Brent crude futures rose 0.8% to $80.00 a barrel.
TALE OF TWO HAVENS
In the currency market, the euro touched its highest against the
dollar since August, rising by 0.13% to $1.1024.
The European Central Bank is expected to cut rates almost as quickly
as the Fed next year, according to pricing in the futures market.
The dollar has been battered as a result in recent weeks and was
last down 0.2% against a basket of major currencies.
Sterling rose 0.4% to $1.2743, shaking off government data earlier
that showed the UK economy contracted by 0.1% in the third quarter
and was estimated to have shown no growth in the second quarter.

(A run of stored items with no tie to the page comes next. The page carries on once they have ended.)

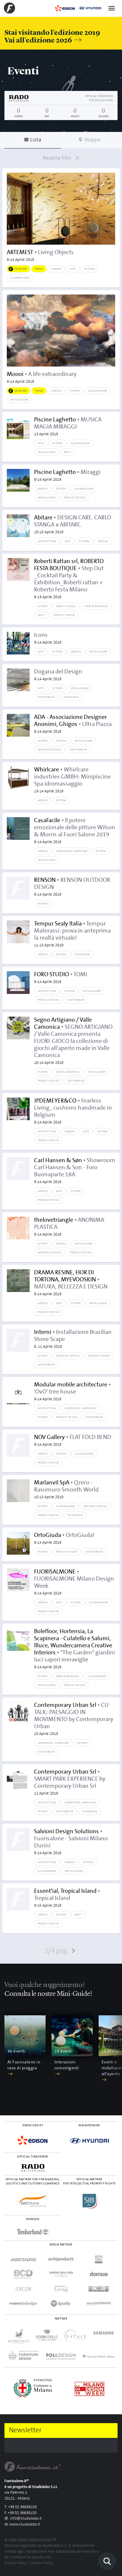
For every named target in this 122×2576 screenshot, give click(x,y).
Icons (47, 638)
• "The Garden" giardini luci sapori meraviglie (74, 1648)
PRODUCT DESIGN (74, 497)
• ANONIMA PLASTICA (69, 1227)
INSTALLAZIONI (19, 399)
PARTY (67, 452)
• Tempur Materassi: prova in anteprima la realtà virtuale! (72, 934)
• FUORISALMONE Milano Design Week (74, 1582)
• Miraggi (67, 475)
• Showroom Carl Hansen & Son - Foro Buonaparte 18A (74, 1170)
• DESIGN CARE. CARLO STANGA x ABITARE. (72, 524)
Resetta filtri (58, 158)
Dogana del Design (58, 674)
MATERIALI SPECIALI (50, 749)
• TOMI (60, 977)
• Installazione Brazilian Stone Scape (73, 1339)
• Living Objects (40, 255)
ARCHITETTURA (47, 541)
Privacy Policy (15, 2563)
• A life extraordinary (42, 377)
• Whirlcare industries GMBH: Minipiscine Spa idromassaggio (72, 780)
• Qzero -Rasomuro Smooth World (66, 1489)
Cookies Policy (41, 2563)
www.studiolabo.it (24, 2524)
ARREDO (56, 268)
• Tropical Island (67, 1898)
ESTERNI (89, 268)
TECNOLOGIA (71, 697)
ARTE (73, 268)
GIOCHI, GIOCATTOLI (68, 1071)
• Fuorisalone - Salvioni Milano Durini (71, 1841)
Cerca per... (107, 2561)
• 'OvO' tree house (72, 1391)
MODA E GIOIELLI (66, 606)
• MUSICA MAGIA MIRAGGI (68, 426)
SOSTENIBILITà (46, 697)
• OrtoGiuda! (64, 1538)
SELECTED (21, 268)
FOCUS (39, 268)
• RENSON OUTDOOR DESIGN (72, 887)
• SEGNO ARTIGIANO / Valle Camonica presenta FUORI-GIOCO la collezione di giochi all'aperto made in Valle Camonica (73, 1041)
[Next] (115, 2052)
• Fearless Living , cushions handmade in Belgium (73, 1111)
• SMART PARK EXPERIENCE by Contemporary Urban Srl (69, 1782)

The Japanese yen, which has been the worst performing major
currencies against the dollar this year thanks to the Bank of
Japan's policy of forcibly keeping interest rates low, was last
unchanged at 142.05.
The yen has lost around 8% in value in 2023, compared with a 4% loss
in the Norwegian crown, the next worst performer. Top of the pack is
the Swiss franc, which has gained 7.5%, followed by the pound, with
a rise of 4.7%.
Gold is set to end the week and the year ahead, with a 12% gain so
far this year to $2,049 an ounce.
Bitcoin is up 160% this year to $44,114.